Los derechos de las vasijas

No me cuesta imaginar un futuro distópico de granjas de mujeres -pobres, eso sí- destinadas a procrear como conejas para que otros satisfagan su deseo de tener hijos

Siempre he querido tener hijos. He dejado relaciones porque mi pareja no quería. Y ahora -ironías de la vida-, puede que sea yo quien no tenga descendencia porque se me está pasando el arroz. Traer al mundo a una persona es una de las decisiones más importantes que se pueden tomar en un proyecto vital. Por eso, la maternidad responsable ha sido siempre para mí una condición sine qua non. Nunca he querido ser madre de cualquier manera. No todo vale para satisfacer ese deseo.

Cuando se lucha por un objetivo, es conveniente tener claro cuáles son las batallas a las que hay que dedicar energías y diferenciarlas de las superfluas, prescindibles.

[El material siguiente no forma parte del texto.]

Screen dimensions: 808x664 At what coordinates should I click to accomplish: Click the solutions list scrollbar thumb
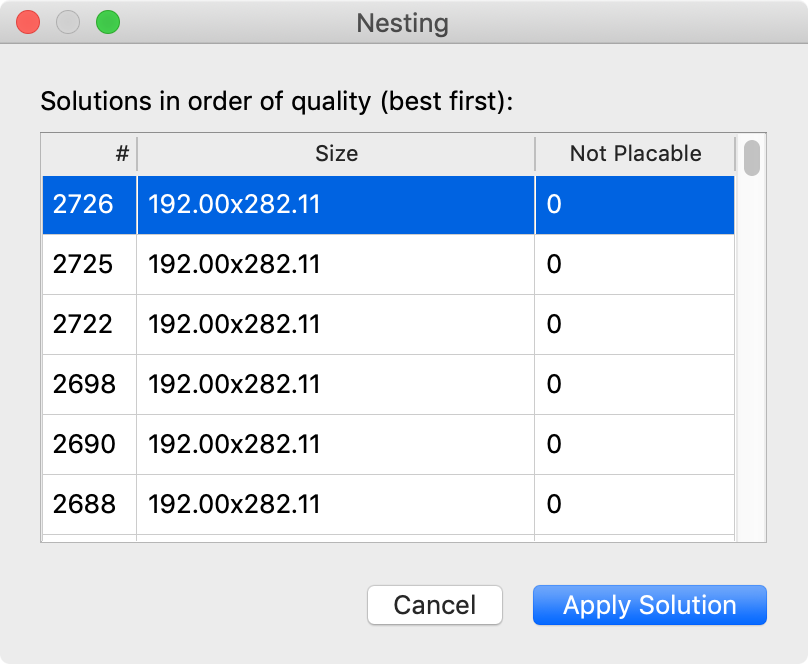tap(752, 158)
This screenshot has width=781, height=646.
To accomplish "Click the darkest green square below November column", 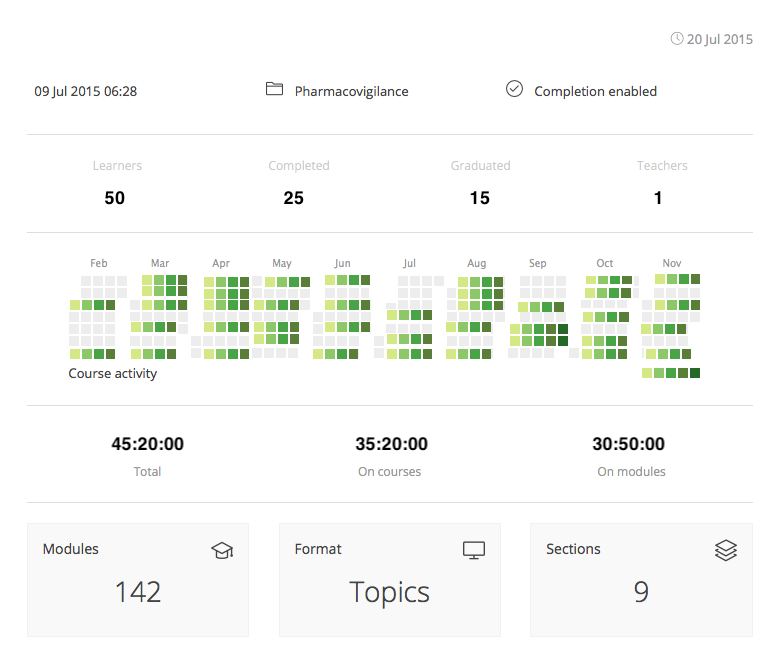I will pos(695,373).
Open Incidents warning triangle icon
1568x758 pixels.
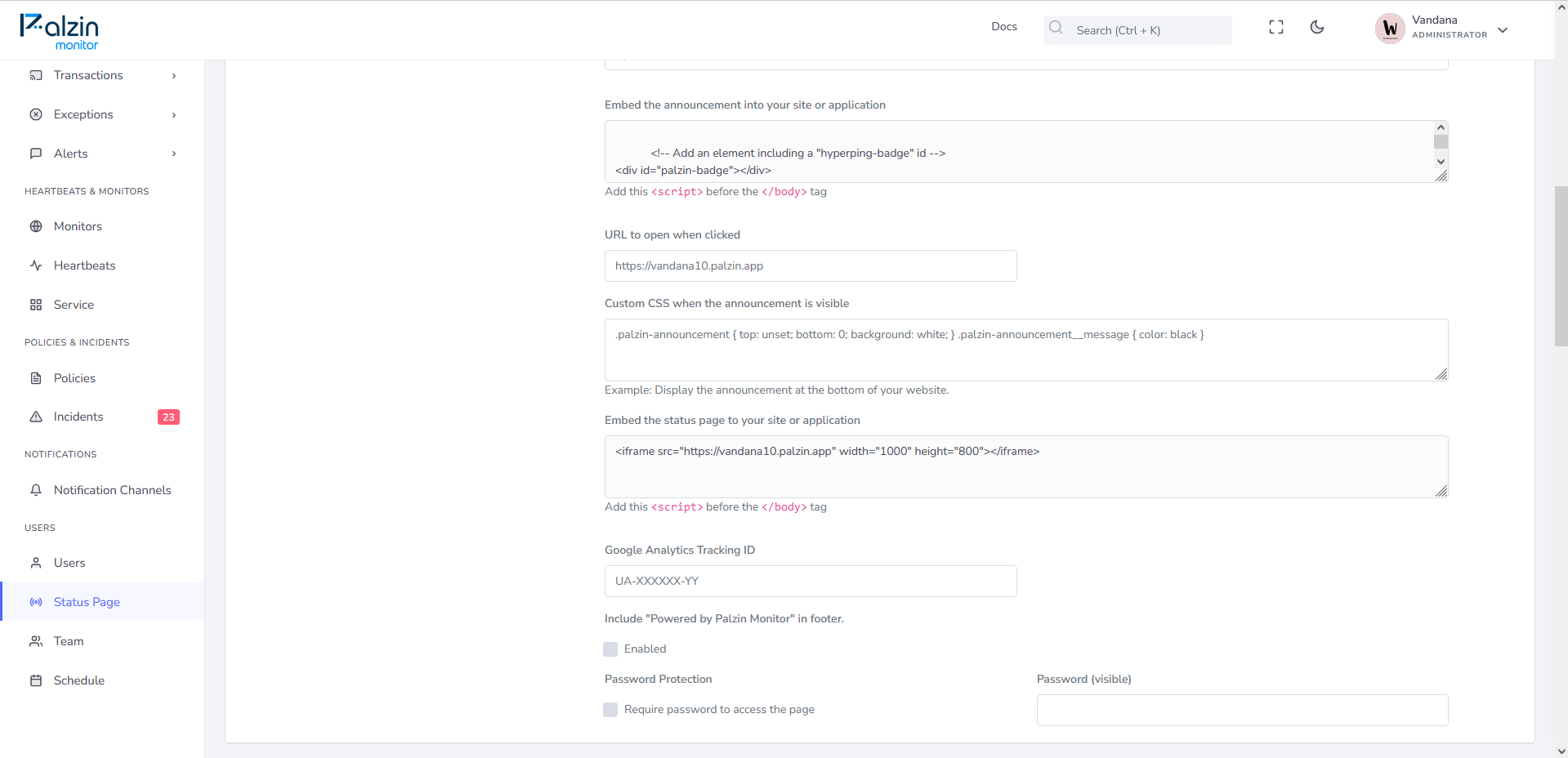[36, 417]
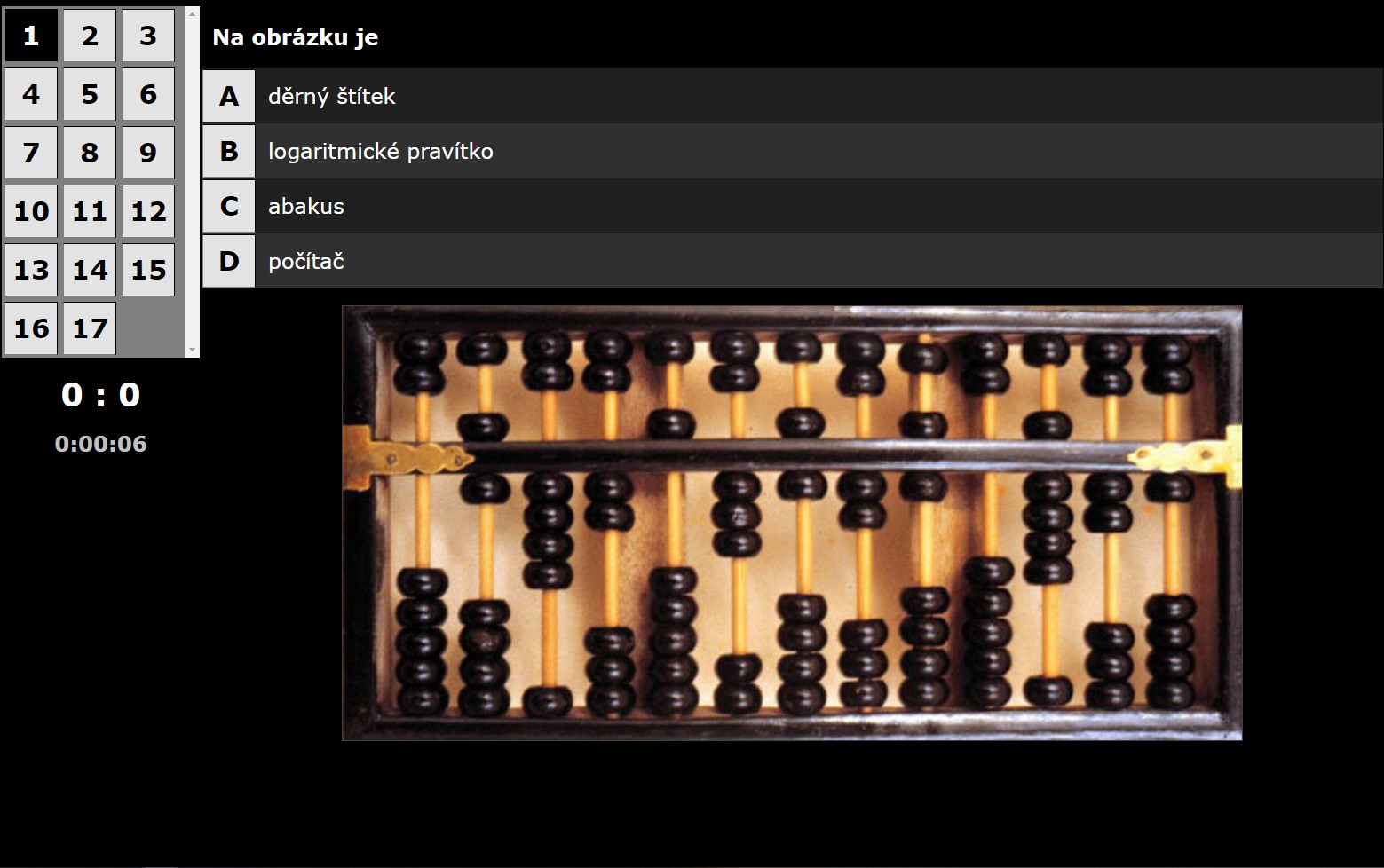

Lo digo porque rara vez se conquistaron grandes derechos sociales reivindicando estupideces. Uno de los grandes desafíos del siglo XXI es el feminismo: la lucha por la igualdad entre hombres y mujeres. Hay grandes asuntos pendientes de resolver mientras nos dedicamos a discutir si los adjetivos de una terminación discriminan lo femenino, como la violencia de género o la prostitución.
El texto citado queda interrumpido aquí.